Notwithstanding the foregoing or any other provision of this Agreement to the
contrary, if any portion of the amount herein payable to the Executive is
determined to be non-deductible pursuant to the regulations promulgated under
Section 280G of the Internal Revenue Code of 1986, as amended (the "Code"),
then
HNC shall be required only to pay to Executive the amount determined to be
deductible under Section 280G. Notwithstanding any other provision of
this Agreement, the provisions of this paragraph of this subsection (c) shall
apply only in the event that Executive terminates this Agreement with Good
Reason more than 15 months after the effective date of this
Agreement.
Executive
shall not be required to mitigate the amount of any payment provided for in
this
Section 3(c) by seeking employment or otherwise. Unless otherwise agreed to
in
writing, the amount of payment or benefit provided for in this section 3(c)

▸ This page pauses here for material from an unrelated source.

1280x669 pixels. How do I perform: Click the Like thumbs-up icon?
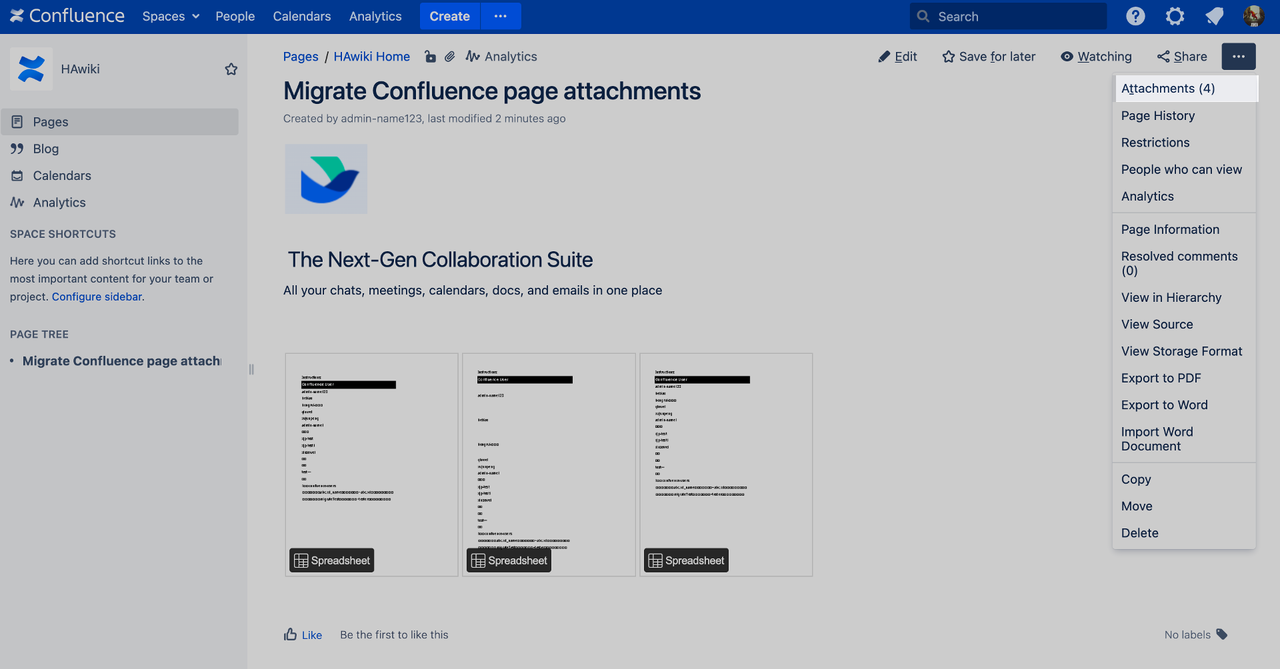[x=288, y=634]
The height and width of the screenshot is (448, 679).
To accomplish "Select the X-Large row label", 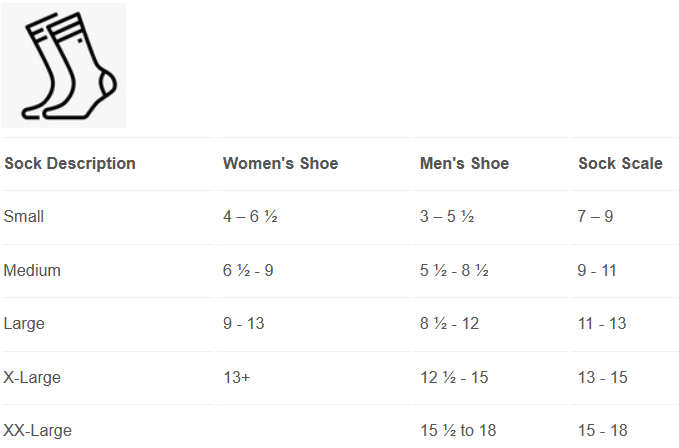I will tap(32, 378).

shall not be reduced by any compensation earned by Executive as the result
of
employment by another employer or by reason of Executive’s receipt or right to
receive any retirement or other benefit after the date of termination of
employment or otherwise.
(d)
Notwithstanding the provisions of Section 3(a) of this Agreement, this Agreement
shall terminate automatically upon Executive's Disability and Executive's rights
under this Agreement shall cease as of the date of such termination; provided,
however, that Executive shall nevertheless be absolutely entitled to receive
an
amount equal to and no greater than seventy (70%) of the Executive's Agreed
Compensation as defined in subsection (g) of this Section 3, less amounts
payable under any disability plan of HMS, until the earliest of (i) his return
to employment, (ii) his attainment of age 65, or (iii) his death. In addition,
Executive shall be entitled to a continuation of HMS's employee benefits for
such period. If Executive is no longer eligible to participate in an employee
benefit plan because he no longer is an employee, HMS will pay the Executive
the
amount of money that it would have cost HMS to provide the benefits to
Executive. For purposes of this Agreement, Disability shall mean Executive's
incapacitation by accident, sickness or otherwise which renders Executive
mentally or physically incapable of performing all of the essential functions
of
his job, taking into account any reasonable accommodation required by law,
without posing a direct threat to himself or others, for a period of six (6)
months.
(e)
Notwithstanding the provisions of Section 3(a) of this Agreement, this Agreement
shall terminate automatically upon Executive's death, and Executive’s rights
under this Agreement shall cease as of the date of such
termination.
(f)
Notwithstanding the provisions of Section 3(a) of this Agreement, this Agreement
shall terminate automatically upon Executive's voluntary termination of
employment absent Good Reason, except for the provisions of Sections 5 and
6.
(g)
The
term "Agreed Compensation" shall equal the Executive's highest
Annual Base Salary under the Agreement.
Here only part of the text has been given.